Kraj de Moravie-Silésie

Moravskoslezský kraj

 

 

La Région fait 5 445 km²

(6 823 pour le Morbihan).

Elle comprend 1 0250 000 hab

(740 000 pour le Morbihan)

La Région de Moravie-Silésie est la première région industrielle de la République tchèque.

 



Ostrava, la capitale

Les usines sidérurgiques de Nova Hut' (Ostrava)
Les usines sidérurgiques de Nova Hut' (Ostrava)

 

Ostava : 3ème ville de République tchèque (après Prague et Brno)

 300 000 hab.


Ostrava est une ville au prestigieux passé industriel et minier. Ainsi la région entre Ostrava et Karviná est un grand bassin industriel. Par suite de la concentration de l'industrie lourde (traitement du charbon, usines sidérurgiques, mécanique lourde, cokeries, centrales électriques, usines à gaz, complexe chimique), les conditions environnementales se sont fortement dégradées.

 

Hormis Ostrava, le « cœur d'acier de la république » (en tchèque ocelové srdce republiky) comme on l'appelait sous l'ère communiste, les grandes villes ouvrières de la région sont Karviná, Orlová, Bohumín (pour l'acier et les laminoirs).

D''autres villes, plus modestes, dépendent entièrement de cette activité industrielle sur le plan économique


Ostrava, l'industrielle

Ostrava, point noir de la Réoublique tchèque ?
Ostrava, point noir de la Réoublique tchèque ?

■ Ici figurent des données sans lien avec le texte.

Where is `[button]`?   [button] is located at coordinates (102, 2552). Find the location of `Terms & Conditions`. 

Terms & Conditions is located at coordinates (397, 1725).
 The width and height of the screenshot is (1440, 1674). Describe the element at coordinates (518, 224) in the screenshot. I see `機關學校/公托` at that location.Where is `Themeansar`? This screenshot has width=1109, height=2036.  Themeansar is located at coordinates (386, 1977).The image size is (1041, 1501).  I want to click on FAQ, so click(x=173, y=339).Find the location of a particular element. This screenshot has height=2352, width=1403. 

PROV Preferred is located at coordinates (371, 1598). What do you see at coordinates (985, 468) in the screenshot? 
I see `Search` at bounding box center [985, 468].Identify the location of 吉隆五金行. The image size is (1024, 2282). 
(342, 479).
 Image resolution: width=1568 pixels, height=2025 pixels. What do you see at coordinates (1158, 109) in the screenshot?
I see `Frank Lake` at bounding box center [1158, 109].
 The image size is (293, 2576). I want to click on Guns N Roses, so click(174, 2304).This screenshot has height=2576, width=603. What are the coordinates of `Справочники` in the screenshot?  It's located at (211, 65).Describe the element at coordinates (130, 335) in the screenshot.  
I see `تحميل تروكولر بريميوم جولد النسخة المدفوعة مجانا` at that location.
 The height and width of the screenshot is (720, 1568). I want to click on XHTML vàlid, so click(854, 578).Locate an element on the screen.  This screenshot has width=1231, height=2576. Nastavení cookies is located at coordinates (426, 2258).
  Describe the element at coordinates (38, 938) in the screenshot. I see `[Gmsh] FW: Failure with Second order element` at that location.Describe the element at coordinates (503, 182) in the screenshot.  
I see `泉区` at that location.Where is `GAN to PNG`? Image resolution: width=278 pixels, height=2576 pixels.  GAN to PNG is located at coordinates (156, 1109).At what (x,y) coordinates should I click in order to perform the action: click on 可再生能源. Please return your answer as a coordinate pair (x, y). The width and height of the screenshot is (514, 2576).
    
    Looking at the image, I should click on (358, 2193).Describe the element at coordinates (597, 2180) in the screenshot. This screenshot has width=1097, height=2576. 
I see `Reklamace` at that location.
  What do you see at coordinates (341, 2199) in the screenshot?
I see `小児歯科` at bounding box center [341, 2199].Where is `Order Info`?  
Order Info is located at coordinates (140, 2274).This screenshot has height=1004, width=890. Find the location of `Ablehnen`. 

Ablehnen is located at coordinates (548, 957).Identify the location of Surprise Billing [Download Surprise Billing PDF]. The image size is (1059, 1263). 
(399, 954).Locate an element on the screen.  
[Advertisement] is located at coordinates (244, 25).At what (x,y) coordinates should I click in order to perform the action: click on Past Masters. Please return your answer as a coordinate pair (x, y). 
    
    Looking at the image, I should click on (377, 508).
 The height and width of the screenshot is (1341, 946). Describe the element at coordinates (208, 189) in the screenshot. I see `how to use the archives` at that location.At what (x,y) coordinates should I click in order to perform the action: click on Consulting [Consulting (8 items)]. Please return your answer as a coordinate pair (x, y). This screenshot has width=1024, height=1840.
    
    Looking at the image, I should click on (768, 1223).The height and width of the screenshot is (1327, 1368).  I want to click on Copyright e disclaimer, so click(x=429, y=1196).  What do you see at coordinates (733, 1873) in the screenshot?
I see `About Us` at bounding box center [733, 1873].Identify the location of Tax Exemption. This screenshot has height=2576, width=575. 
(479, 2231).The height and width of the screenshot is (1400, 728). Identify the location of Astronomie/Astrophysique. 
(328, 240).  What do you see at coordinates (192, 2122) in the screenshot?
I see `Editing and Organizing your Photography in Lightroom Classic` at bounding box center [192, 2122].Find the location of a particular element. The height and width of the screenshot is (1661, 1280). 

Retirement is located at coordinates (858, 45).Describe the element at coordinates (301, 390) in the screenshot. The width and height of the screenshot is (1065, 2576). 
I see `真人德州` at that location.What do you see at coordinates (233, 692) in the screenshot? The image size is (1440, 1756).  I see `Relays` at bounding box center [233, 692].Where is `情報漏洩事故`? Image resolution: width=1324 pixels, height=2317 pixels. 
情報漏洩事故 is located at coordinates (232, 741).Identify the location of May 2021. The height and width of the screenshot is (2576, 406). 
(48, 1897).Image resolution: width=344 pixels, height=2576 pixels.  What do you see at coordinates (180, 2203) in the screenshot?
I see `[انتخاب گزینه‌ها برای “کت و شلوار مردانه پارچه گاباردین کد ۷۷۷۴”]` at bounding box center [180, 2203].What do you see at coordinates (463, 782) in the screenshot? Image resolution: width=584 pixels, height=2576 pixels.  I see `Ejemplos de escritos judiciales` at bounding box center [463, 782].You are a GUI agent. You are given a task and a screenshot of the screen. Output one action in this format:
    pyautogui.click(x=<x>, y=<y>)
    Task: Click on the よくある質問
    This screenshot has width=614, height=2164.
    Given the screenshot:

En effet, ce qui fait surtout l'intérêt d'Ostrava ce sont les vestiges de son patrimoine industriel. Ceux-ci sont représentés par trois sites majeurs visitables et particulièrement bien mis en valeur.

 

 

Il s'agit

 

-de la mine Michal,

-du site de Landek

-et des hauts-fourneaux de Vitkovice.

 

Chacun d'entre eux possède ses caractéristiques propres et leurs visites ne seront pas redondantes.

 

Důl Michal

La Mine Michal a commencé à être exploitée en 1850, à l'époque en tant que propriété de l'état austro-Hongrois. La construction d'une ligne de chemin de fer entre Vienne et la Pologne pour le transport du sel l'a fait changer de mains. La société ferroviaire la rachète en effet afin d'utiliser son charbon pour les locomotives à vapeur. Entre 1915 et 1920 elle sera reconstruite dans son état actuel et électrifiée pour en faire l'une des mines alors les plus modernes d'Europe, ce qui ne nécessitera plus de grands travaux ultérieurs. Après la Deuxième Guerre, elle est nationalisée et, à partir des années 60 sera exploitée à perte. En 1990, avec la chute du communisme, elle est privatisée et rapidement fermée car non rentable. Le 30 mai 1993 en sort le dernier chariot de charbon. En 1995, elle est inscrite dans le patrimoine national culturel tchèque et ouvre aux visiteurs en 2000.

 

Landek Park

Deuxième étape de ce tour d'Ostrava l'industrielle : Landek Park. Il s'agit du plus grand musée minier de République Tchèque. Alors que la visite de la mine Michal se passe plutôt en aérien, cette fois-ci les choses se passent sous terre. Les galeries descendaient jusque 622 mètres de profondeur, sur 6 étages espacés de 180 mètres chacun.

 

Dolní oblast Vítkovice

Les hauts-fourneaux de Vitkovice sont sans conteste le point d'orgue d'une visite à Ostrava. Ce site immense est digne d'un film de science fiction. Il s'agit du seul site d'Europe conservé où se déroulait l'ensemble du processus sidérurgique.

Sa construction a débuté en 1828, sous l'impulsion de l'évêque local et le financement de l'empereur. En 1845, c'est la famille Rotschield qui rachète ce site industriel et en gardera la propriété jusque 1945. En 1890, il s'agit de la plus grande usine sidérurgique d'Europe, l'extraction du charbon jusqu'à 1 200 mètres de profondeur s'y fera jusqu'en 1992.

Malheureusement, avec les fermetures des mines de la région dans les années 1990, c'est plus de 80 000 ouvriers et mineurs qui se retrouvent sur le carreau dans le bassin d'emploi. D'où un besoin crucial de réussir une reconversion de l'économie locale et de dynamiser la ville ainsi économiquement sinistrée. Dolní Vítkovice est ainsi au coeur d'un projet en 6 étapes à l'horizon 2050.